### Project 2: Managing Data

Project due Monday night Feb 24, 2014

The purpose of this assignment is to complete your Data class, giving it support for numeric data. You will also begin your data analysis module.

### Tasks

- Update your Data class to support the numeric form of the data. This will involve adding new code to your read method, new fields to your class, and new accessors.
- The new code will need to convert the string data in the numeric column to numbers. Store them in a numpy matrix.
- Here are the suggested fields
- self.matrix_data = np.matrix([]) # matrix of numeric data
- self.header2matrix = {} # dictionary mapping header string to index of column in matrix data

- Here are the accessors:
- get_headers (list of headers of columns with numeric data)
- get_num_columns: returns the number of columns of numeric data
- get_row: take a row index and returns a row of numeric data
- get_value: takes a row index (int) and column header (string) and returns the data in the numeric matrix.
- get_data: At a minimum, this should take a list of columns headers and return a matrix with the data for all rows but just the specified columns. It is optional to also allow the caller to specify a specific set of rows.

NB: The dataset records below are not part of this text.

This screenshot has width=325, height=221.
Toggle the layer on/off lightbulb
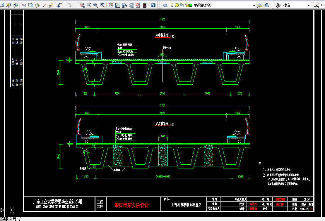172,5
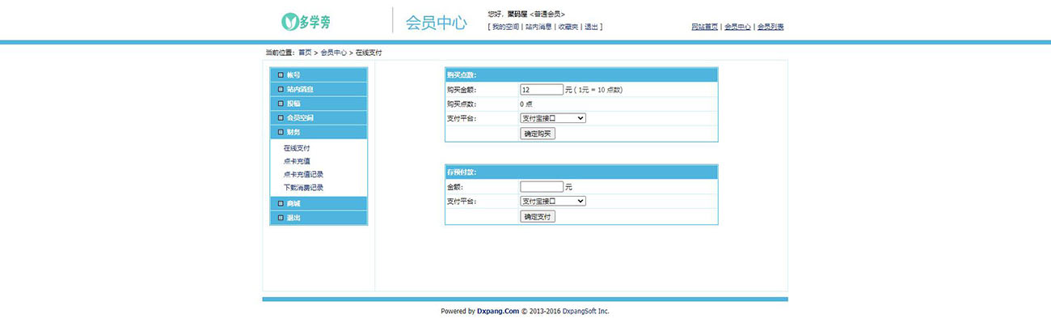The width and height of the screenshot is (1051, 319).
Task: Click the 确定支付 button
Action: 538,217
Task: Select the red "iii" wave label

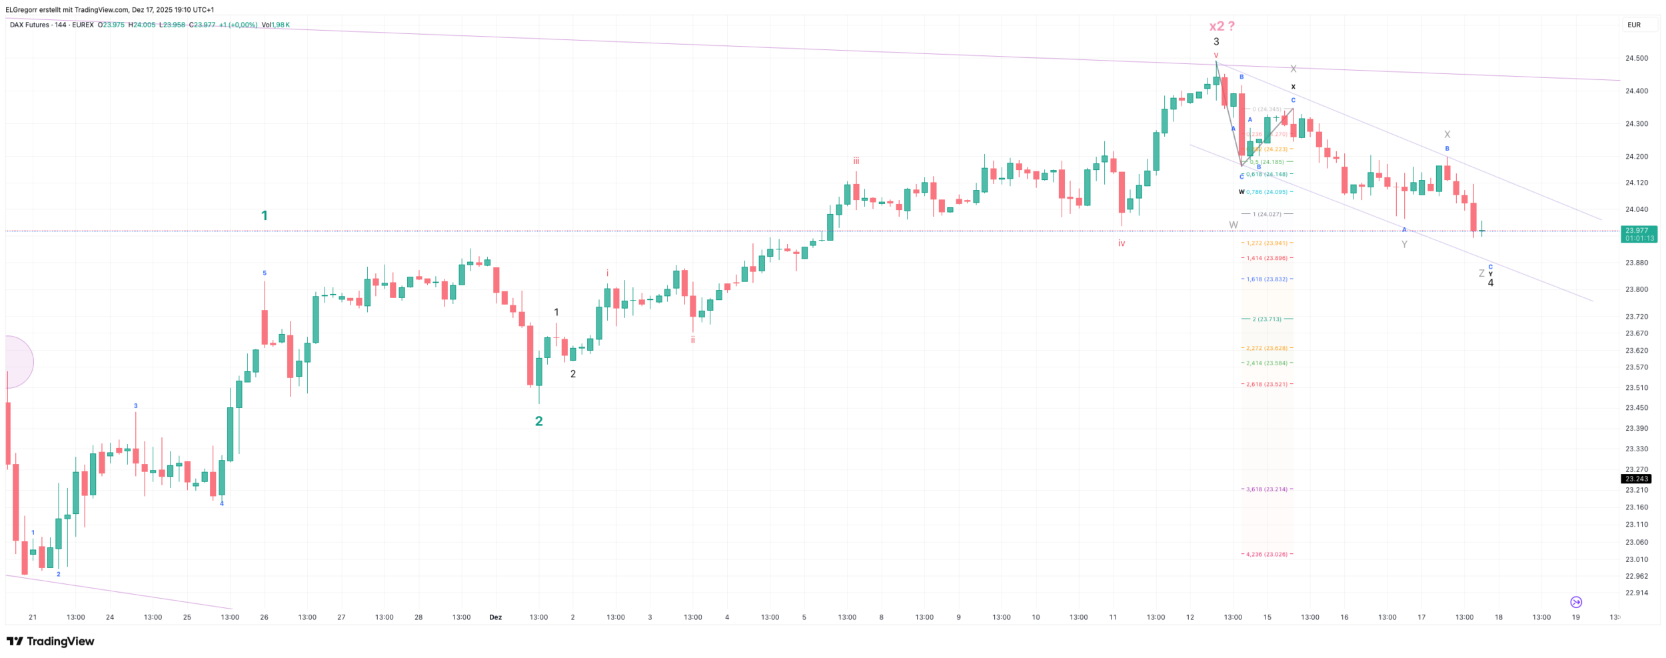Action: (x=856, y=161)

- Test your new methods (you get to write this code.).

- Since our application will allow multiple open data files at a time, we need a way to uniquely identify a column of data. We can do so by specifying the Data object that contains the column and the column's header.
Within your data.py file, create a second class called DataColID. A DataColID object should contain a reference to a Data object and then a header. Create appropriate accessors/mutators for the class.

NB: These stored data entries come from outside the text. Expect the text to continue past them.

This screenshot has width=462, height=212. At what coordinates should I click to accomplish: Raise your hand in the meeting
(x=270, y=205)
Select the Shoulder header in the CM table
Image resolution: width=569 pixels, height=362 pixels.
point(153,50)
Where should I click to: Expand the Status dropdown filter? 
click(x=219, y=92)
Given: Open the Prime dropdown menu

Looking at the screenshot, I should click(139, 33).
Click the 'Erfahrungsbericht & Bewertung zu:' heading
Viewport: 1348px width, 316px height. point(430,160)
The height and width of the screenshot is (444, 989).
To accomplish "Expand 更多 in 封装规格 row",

- Create an analysis.py file. All analysis functions will take lists of DataColID objects to specify what (numeric) data to analyze. Inside your analysis file, create the following three functions.
- data_range - Takes in a list of DataColID objects and returns a list of 2-element lists with the minimum and maximum values for each column. The function is required to work only on numeric data types.
- mean - Takes in a list of DataColID objects and returns a list of the mean values for each column. Use the built-in numpy functions to execute this calculation.
- stdev - Takes in a list of DataColID objects and returns a list of the standard deviation for each specified column. Use the built-in numpy functions to execute this calculation.
- normalize_columns_separately - Takes in a list of DataColId objects and returns a matrix with each column normalized so its minimum value is mapped to zero and its maximum value is mapped to 1.
- normalize_columns_together - Takes in a list of DataColId objects and returns a matrix with each entry normalized so that the minimum value (of all the data in this set of columns) is mapped to zero and its maximum value is mapped to 1.

Test your new methods. In addition to your own careful debugging code, you may use lab2_test2.py which produces this for testdata1.csv.

- Find your own data set. Put it into a .csv file and convince me that your Data class can read it in properly. One thing you could do is open the .csv file with Excel, compute the mean and standard deviation using Excel, and then verify that the mean and standard deviations that you calculate with your analysis functions are the same.

### Extensions

- Expand the notion of numeric data to include dates. Dates can be converted into numeric data by having each data represent the number of days it is past some date indicating the "beginning of time". To do that, you will need to convert the data from a string to Python's date or datetime type.
- Do the above extension, and make it work for multiple formats for dates.
- Expand the notion of numeric to include enumerated data. Enumerated types can be converted into numeric data. Using a dictionary, you can parse through the raw data, using the raw strings as dictionary keys. Give the first key the value 0, give the second unique key the value 1, and so on, incrementing the counter with each novel key. Create the numeric version of the enumerated type by going through the column and replacing the enumerated value key with its index. Keep the conversion dictionary in your Data class, because you may want to let the user choose from the set of keys.
- Add a method
`addColumn`to add a column of data to the Data object. It will require a header, a type, and the right number of points (one for each row). You will need to add it to the raw_data, and, possibly to the numeric data. And you will need to update the list of headers, etc.

### Writeup and Hand-in

- Make a wiki page for the project writeup. On it, describe your DataSet class API, with brief descriptions of all the functions, their inputs, outputs, and purpose.
- Describe in your writeup how you store the data internally in your Data class, noting how you deal with each different type of data.
- Include descriptions of any extensions you created (and please make it explicit that they are extensions).
- Once you have written up your assignment, give the page the label:
cs251s14project2

- Put your code in your private subdirectory in the CS251 folder on the Courses server.